ETFS Physical Palladium (LSE: PHPD) is listed on the London Stock Exchange as PHPD. ETFS Physical Palladium Shares (NYSE: PALL) is an ETF traded on the New York Stock Exchange.
Platinum and palladium belong to the platinum group metals (PGMs) family, which also includes rhodium and ruthenium. Generally speaking, palladium and platinum can be found together and are mined by the same companies. Both are white metals used in the auto industry for catalysts, fuel cells, jewellery, industry and in medical appliances.


Platinum prices moved around a lot in 2012. From a low of $1,360 at the end of December 2011, prices shot up to over $1,720 by February. They fell back towards $1,400 by the end and were back up above $1,720 again in September and October. Towards the back end of the year they are bouncing around the $1,600 mark.

What's making the price move?

All the major spikes throughout 2012 are linked directly with what was happening in South Africa at the time. South Africa accounts for about 80% of global platinum supply.

2012 has been a year of unrest of the country's platinum miners. Protracted strike action at number two producer Impala Platinum's Rustenburg operations in Jan/Feb was behind the first jump above $1,700. Shafts were out of action for about six weeks, disrupting supply.
Once settled however, prices edged back down to their 12-month low (below $1,400 in July).

So what happened next?

Violent clashes at London-listed Lonmin's Marikana mine is what happened. Dozens were killed and labour unrest spread across the entire platinum mining belt, eventually affecting number one producer Amplats. Prices once again soared above the $1,700 mark.

Lonmin ended the strike by agreeing to a 22% pay hike. Amplats has also resolved its problems and the mines are operational again. But the threat of more strike action – especially with higher wage costs meaning job losses in 2013 could be on the cards – looms. With the strike actions dealt with, prices once again fell back.

But the supply side of things is just one half of the platinum trading picture.
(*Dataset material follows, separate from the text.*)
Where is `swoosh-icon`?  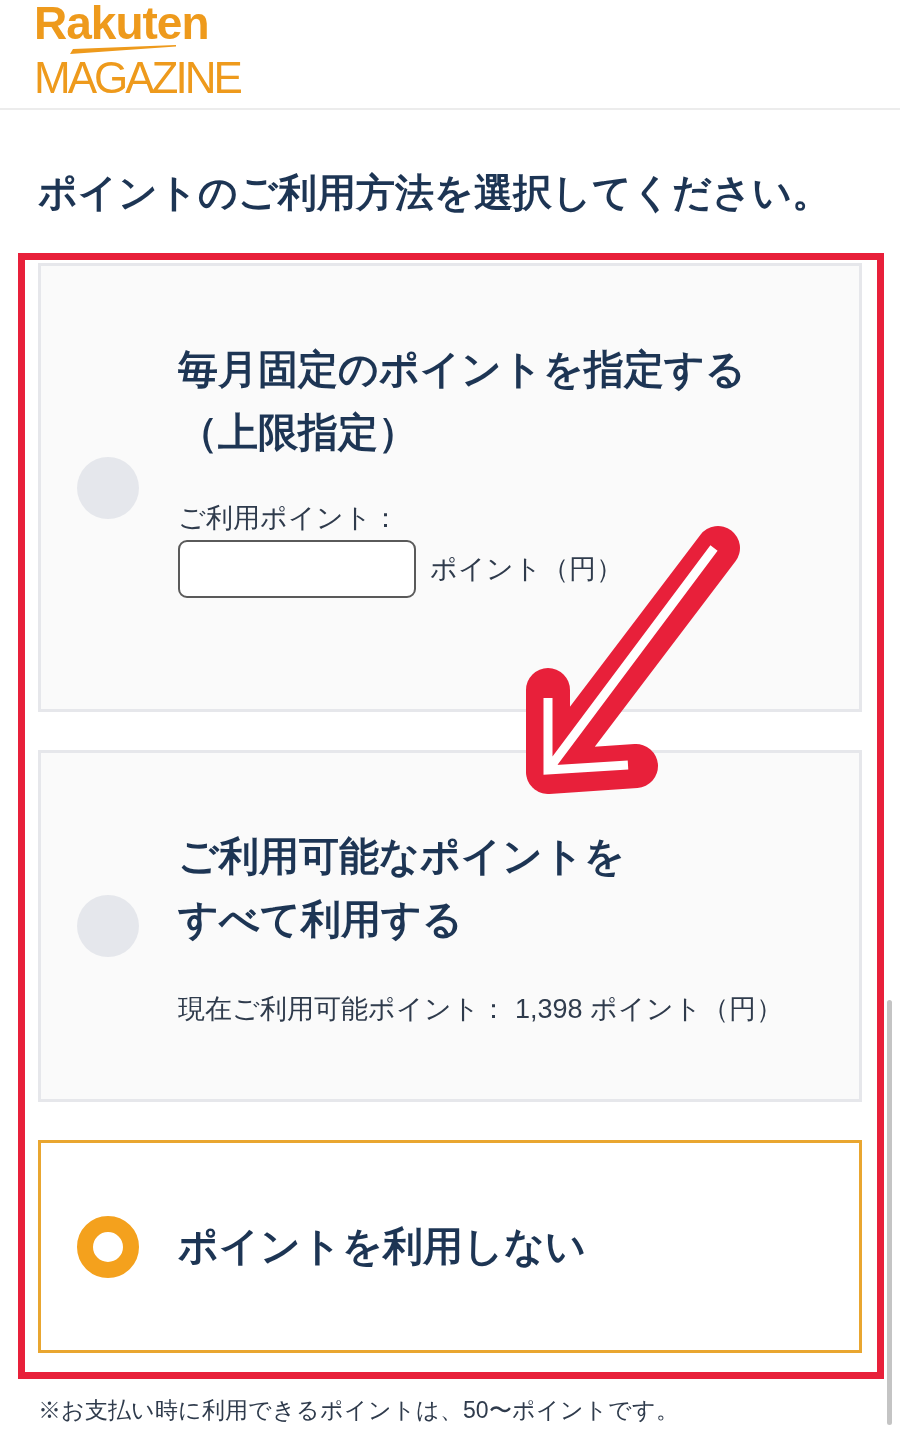
swoosh-icon is located at coordinates (123, 50).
As with everything, demand is just as relevant.

Platinum is used in industrial applications, jewellery and medical appliances, but the big one to watch is the auto industry, with platinum used in catalysts and clean diesel engines (50% of new cars in Europe are clean diesel).

What's the outlook?

A substantial reduction in supplies will move the platinum market from surplus to  deficit in 2012,  according to Johnson Matthey's Platinum 2012 Interim Review.
Severe disruption to pgm mining is expected to reduce sales from South Africa and result in a 10% drop in worldwide platinum supplies to 5.84 million ounces.  

Gross demand is predicted to remain  firm, at 8.07 million ounces, while a decline in recycling will help decidedly shift the market into a deficit of 400,000 oz.
Platinum supplies from South Africa should fall by 12% year-on-year to 4.25 million ounces, an eleven-year low.

South African platinum production losses due to strikes and safety stoppages  in the first three quarters of 2012 are estimated to be at least 300,000 oz. 

The closure of marginal operations by some junior producers and below-plan performance at other mines will also account for some reduction in supply this year. Output and sales of platinum from other producing regions will remain broadly flat.

Gross platinum demand in autocatalysts is predicted to soften by 1% to 3.07 million ounces.

All in all, the outlook long-term seems to suggest prices will fall, possibly a long way. But the short-term movements in the price are less predictable.